Une légende indienne raconte… Au début, le Grand Esprit dormait dans le rien. Son sommeil durait depuis l’éternité. Et puis soudain, nul ne sait pourquoi, dans la nuit, il fit un rêve…

Il rêva la lumière, et ce fut le premier rêve. La lumière trouva son accomplissement dans la transparence, et la transparence rêva de solidité, de poids, de densité. La transparence rêva le caillou qui fut le deuxième rêve. Le caillou s’accomplit dans le diamant et le diamant rêva de fragilité et de tendresse : La fleur fut le troisième rêve. La fleur trouva son accomplissement dans l’ancrage de l’arbre et l’arbre rêva de parcourir le monde sans limites. Il rêva le ver de terre qui fut le quatrième rêve. Le ver de terre chercha longtemps son accomplissement dans tous les animaux de la Terre. Un jour il le trouva dans la baleine qui remplit le monde de ses jeux et de ses chants. Mais la baleine qui vivait fondue dans le monde liquide, rêva de s’en détacher. Alors brusquement, nous sommes apparus, nous les hommes. Car nous sommes le cinquième rêve, en marche vers le cinquième accomplissement… (Texte librement repris et inspiré du livre de Patrice Van Eersel, « Le Cinquième Rêve », éditions Poche spiritualités).
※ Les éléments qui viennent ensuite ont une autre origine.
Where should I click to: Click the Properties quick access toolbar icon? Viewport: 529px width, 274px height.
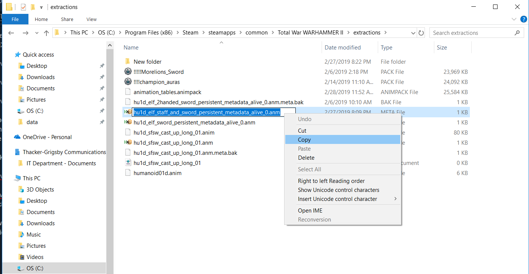click(x=24, y=7)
Novembre. Seule une infime et subtile différence entre le bleu du haut et le bleu du bas vient rompre l’alliance du ciel et de la mer. Au loin, la courbure de l’horizon, parfaite et inaccessible. Partout où le regard se porte, la lumière joue de ses reflets, ricochant sans relâche entre la surface de l’eau et l’infini.

Novembre. Sous mes pieds, le pont de la goélette, immobile et pourtant mouvant, respire avec la mer ; calme, détendu, en paix. Un bateau perdu quelque part au cœur du monde, comme une parenthèse, une formidable épochè de tout ce que j’ai laissé derrière moi depuis hier, depuis un siècle, depuis une éternité.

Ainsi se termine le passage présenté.